The goblin whimpered, looking as if it expected a solid kick, but continued speaking.

"Your… Your Highness is the Goblin King," and here it glanced warily again at its fellows before swallowing heavily and continuing. "Jareth."

He had to clench his fists to keep from bolting out of the chair at that very instant and throttling something. Likely one of the creatures in front of him. They were mocking him. They were mocking his name, and they were mocking the ill-content childhood he had, the times when he had occupied his idle mind with fantasies of controlling a horde of goblins. Usually though, these fantasies ended with his father suffering a rather painful injury to the eyes, and later it had expanded to include beautiful women draped across his lap while he lounged in his throne.

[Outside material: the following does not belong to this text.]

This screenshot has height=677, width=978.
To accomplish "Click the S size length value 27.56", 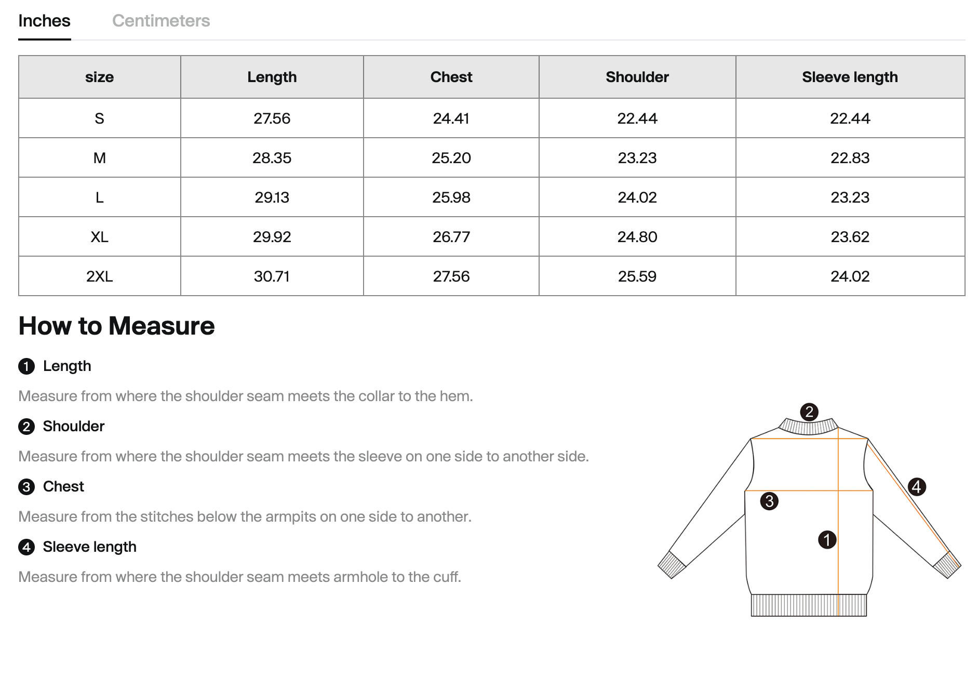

Regardless of the content, these stupid little creatures were mocking him with their honesty, and he hated them for it. It made him feel ill.

"Find some other person to drive insane." he said with what he hoped was finality. He ignored the feeling in the back of his mind that was deathly afraid of losing these creatures, losing something that felt so right, so familiar in an achingly alien world. It needn't have feared that at all.

"We're sorry, Your Highness," another goblin said, indeed appearing very sorry with its eyes downcast, but not sorry enough, as when it looked up again, its eyes were glittering with hunger and joy.

"You don't have a choice in the matter, my lord."